Historical population
| Census | Pop. | Note | %± |
| 1970 | 1,397 |  | — |
| 1980 | 1,672 |  | 19.7% |
| 1990 | 3,456 |  | 106.7% |
| 2010 | 3,984 |  | — |
| 2020 | 4,031 |  | 1.2% |
U.S. Decennial Census 1860–1870 1880-1890 1900 1910 1920 1930 1940 1950 1960 1970 1980 1990 2000 2010 Note: Woodbridge was not listed in the 2000 census

===2020 census===
As of the 2020 census, Woodbridge had a population of 4,031 and a population density of 1,337.4 PD/sqmi. The median age was 43.8 years. The age distribution was 21.9% under the age of 18, 7.2% aged 18 to 24, 22.6% aged 25 to 44, 26.5% aged 45 to 64, and 21.9% aged 65 or older. For every 100 females, there were 95.2 males, and for every 100 females age 18 and over, there were 97.6 males age 18 and over.
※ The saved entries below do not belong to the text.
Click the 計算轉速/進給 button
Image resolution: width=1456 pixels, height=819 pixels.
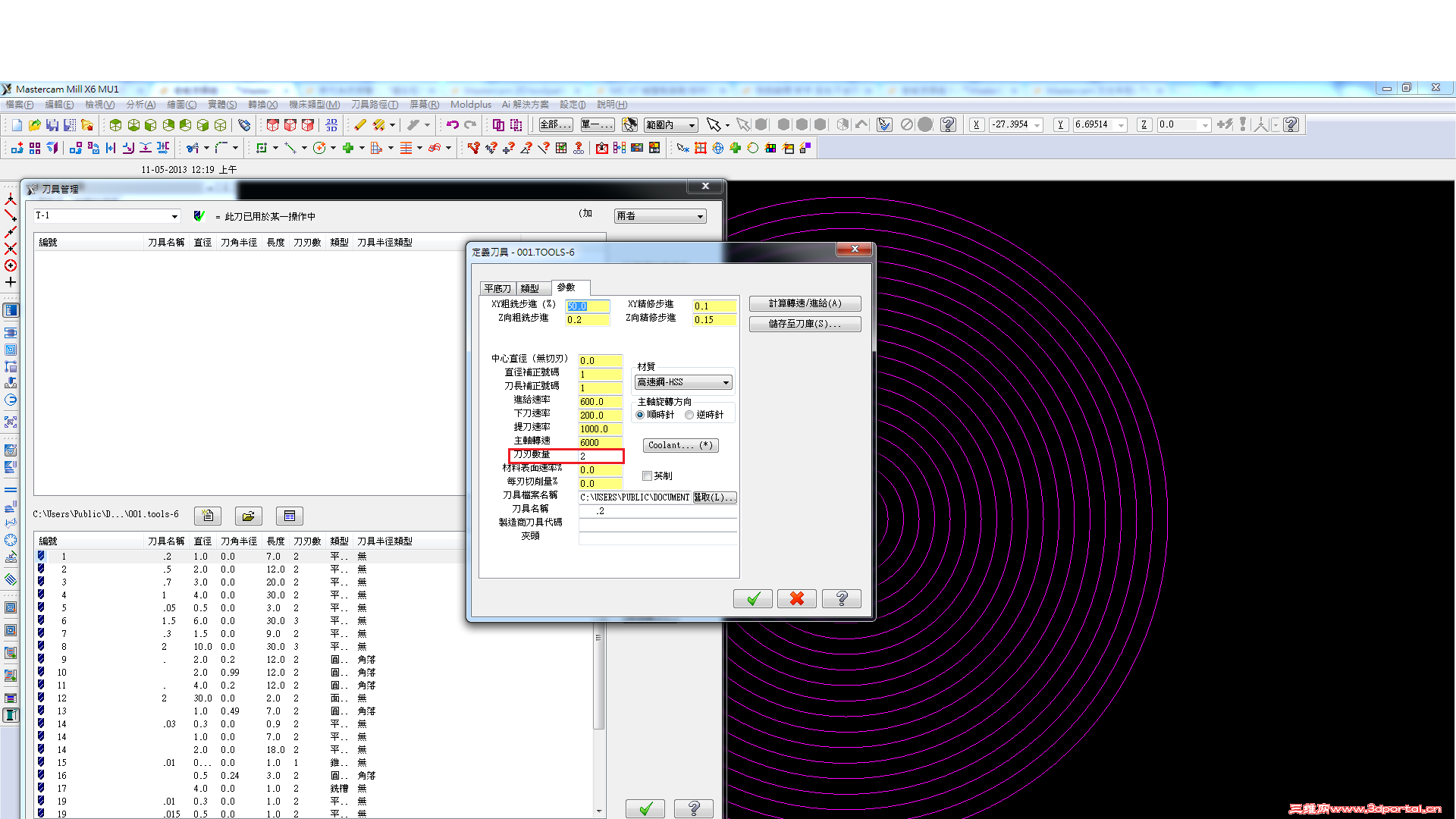805,303
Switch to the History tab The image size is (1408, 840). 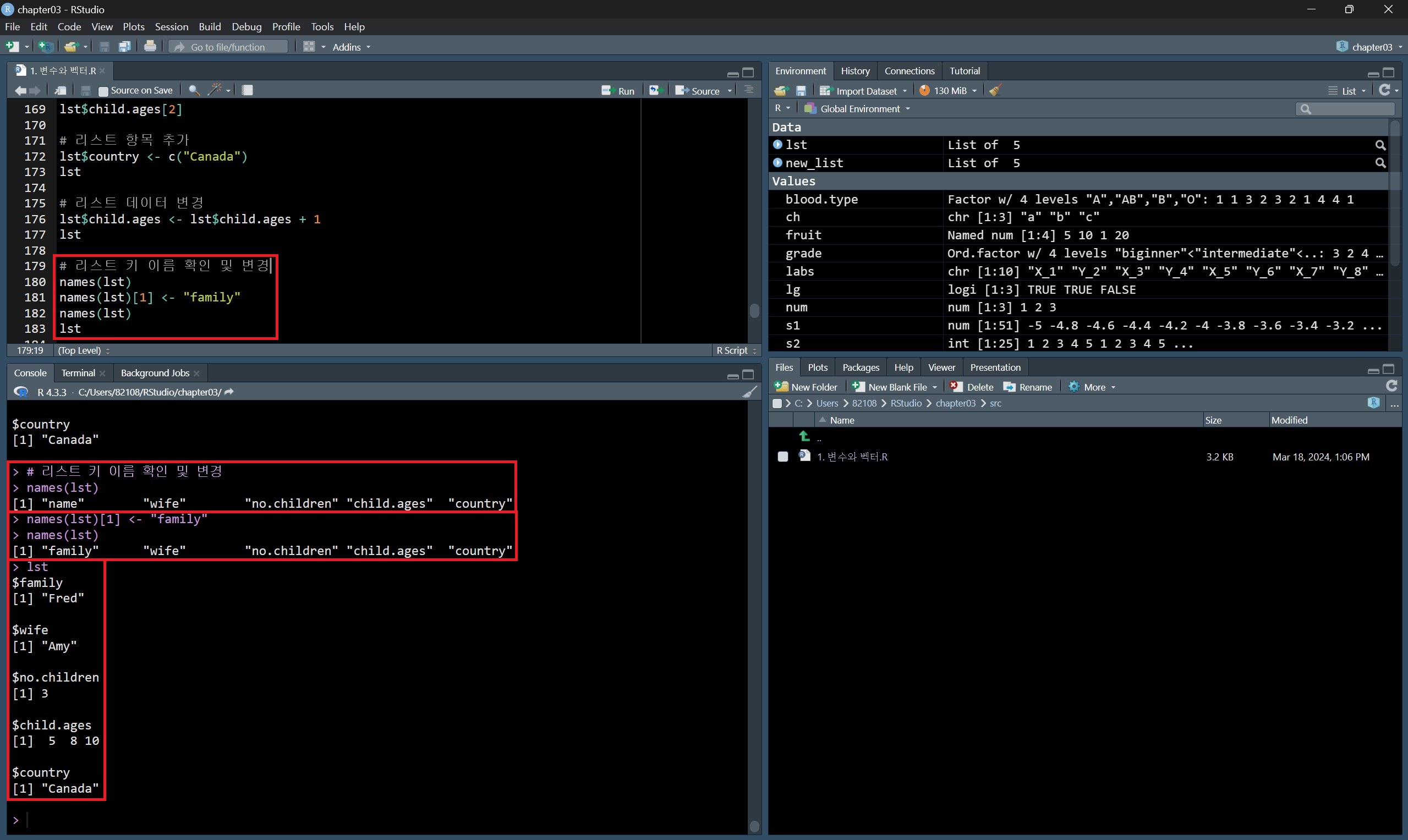tap(855, 71)
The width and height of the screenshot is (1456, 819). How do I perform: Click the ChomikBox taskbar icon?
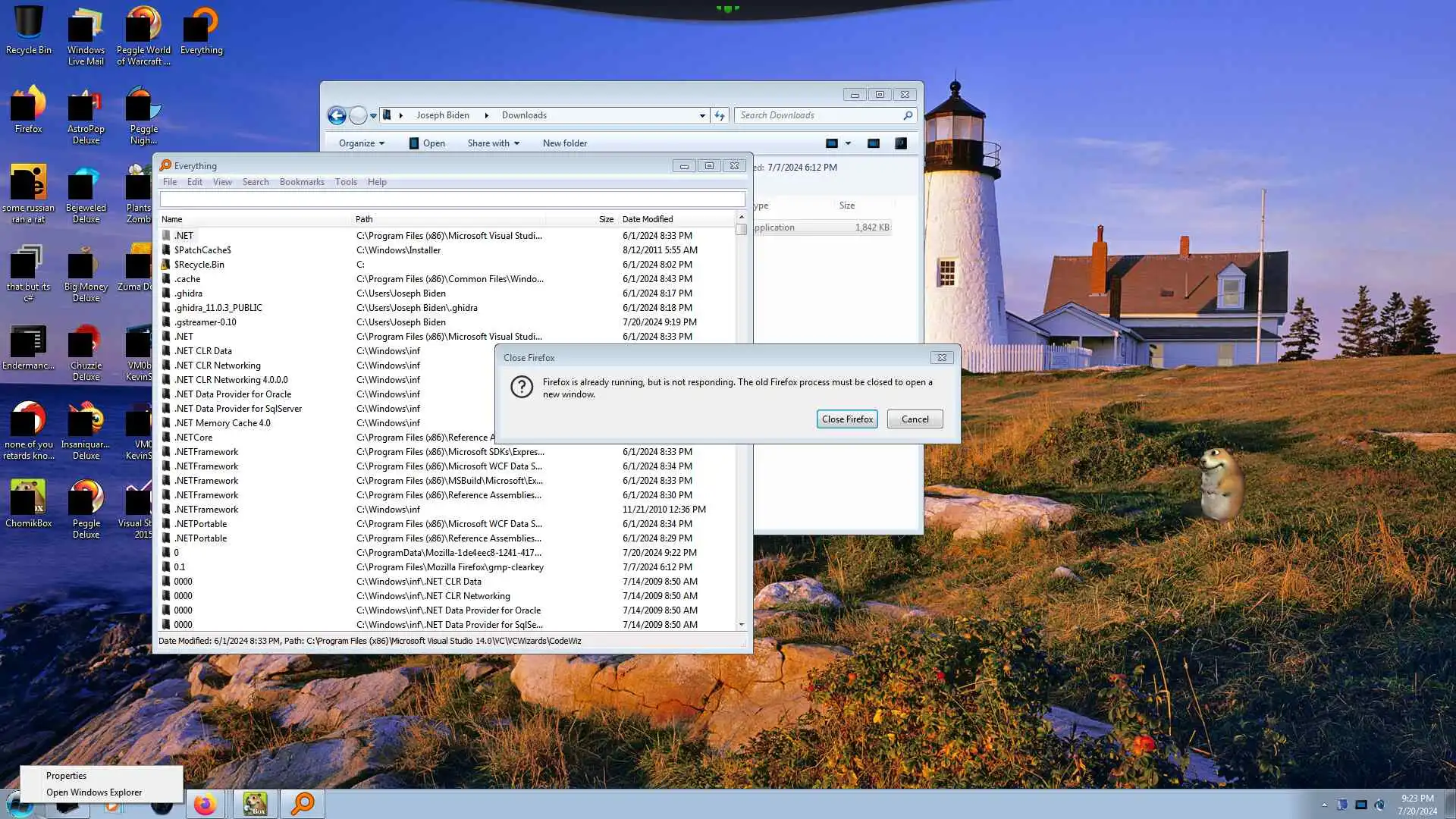pos(255,804)
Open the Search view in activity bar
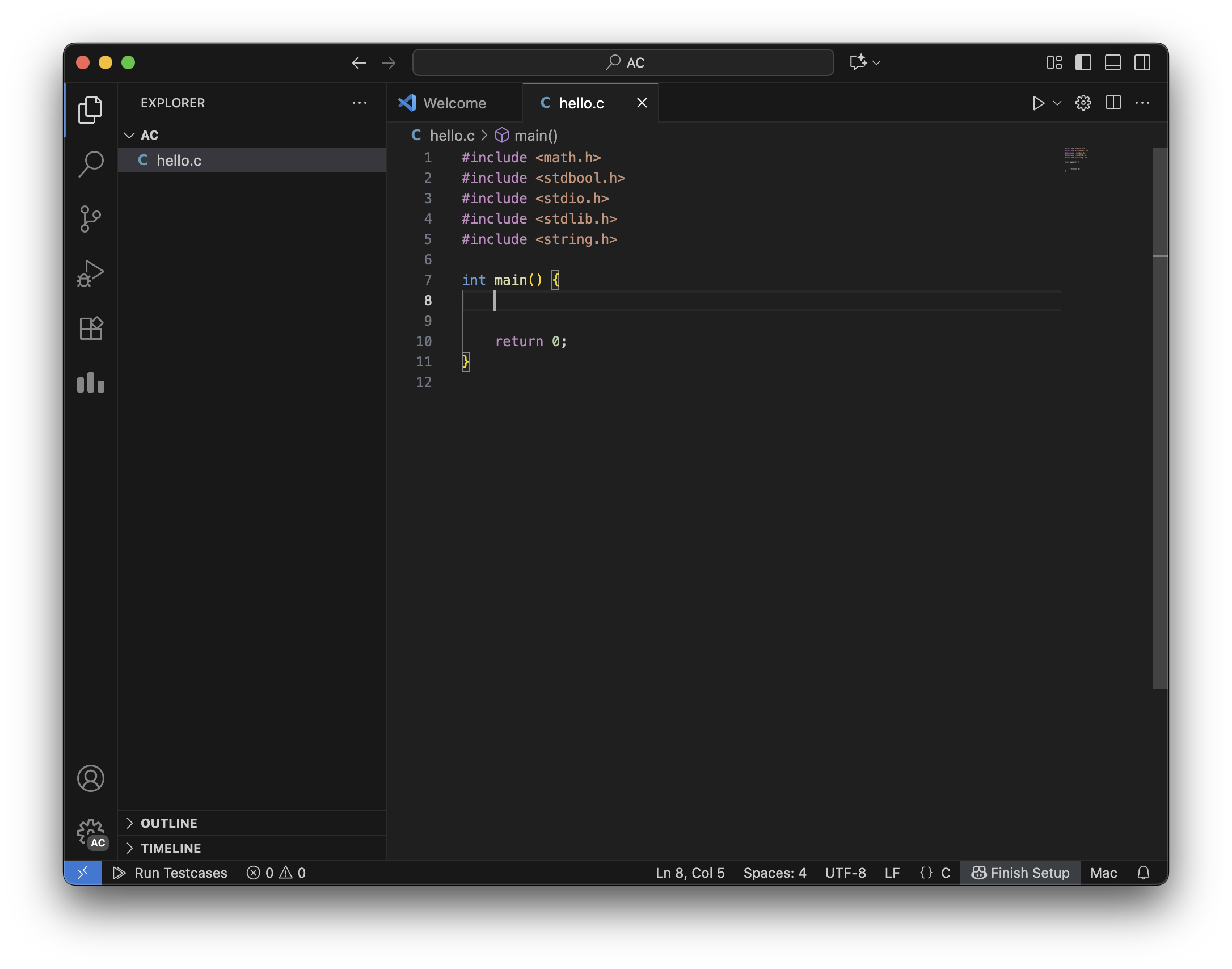 tap(91, 164)
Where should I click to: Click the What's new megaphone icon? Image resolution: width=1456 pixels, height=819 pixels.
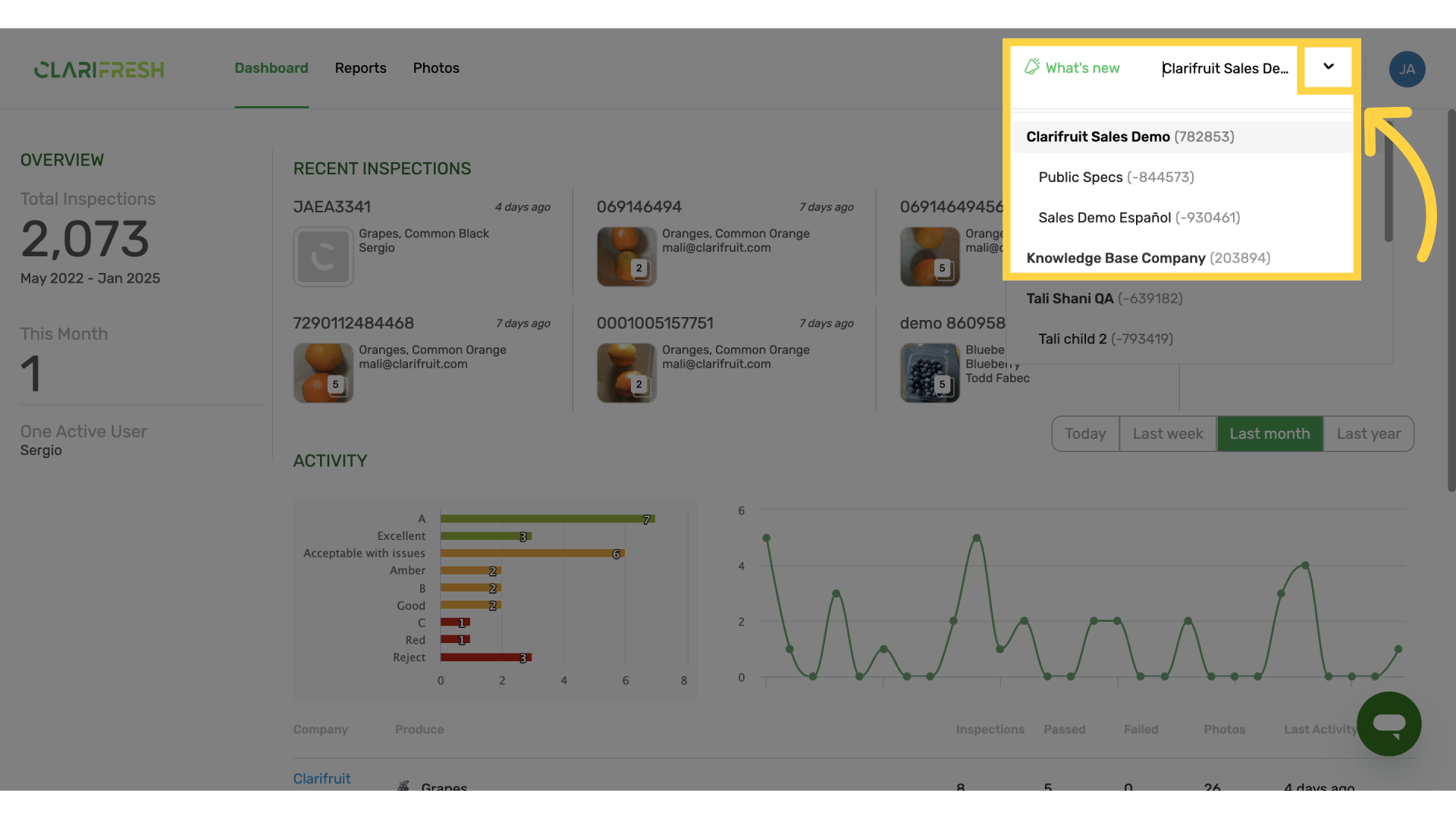[x=1032, y=67]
Racial composition as of the 2020 census
| Race | Number | Percent |
|---|---|---|
| White | 2,429 | 60.3% |
| Black or African American | 59 | 1.5% |
| American Indian and Alaska Native | 28 | 0.7% |
| Asian | 222 | 5.5% |
| Native Hawaiian and Other Pacific Islander | 11 | 0.3% |
| Some other race | 614 | 15.2% |
| Two or more races | 668 | 16.6% |
| Hispanic or Latino (of any race) | 1,290 | 32.0% |

The census reported that 98.3% of the population lived in households, 1.5% lived in non-institutionalized group quarters, and 0.2% were institutionalized. Additionally, 93.3% of residents lived in urban areas and 6.7% lived in rural areas.

There were 1,453 households, of which 27.9% had children under the age of 18 living in them. Of all households, 59.6% were married-couple households, 6.1% were cohabiting couple households, 14.0% had a male householder with no spouse or partner present, and 20.2% had a female householder with no spouse or partner present. About 19.4% of all households were made up of individuals, and 12.5% had someone living alone who was 65 years of age or older. The average household size was 2.73. There were 1,086 families (74.7% of all households).

There were 1,518 housing units, of which 4.3% were vacant. The homeowner vacancy rate was 1.2% and the rental vacancy rate was 2.8%. Of occupied housing units, 76.5% were owner-occupied and 23.5% were occupied by renters.

===Income and poverty===
In 2023, the US Census Bureau estimated that the median household income was $100,682, and the per capita income was $50,806. About 3.8% of families and 6.5% of the population were below the poverty line.

==Notable people==
- Ross Thomas (born 1981), actor and filmmaker, was raised in both Stockton, California and Woodbridge.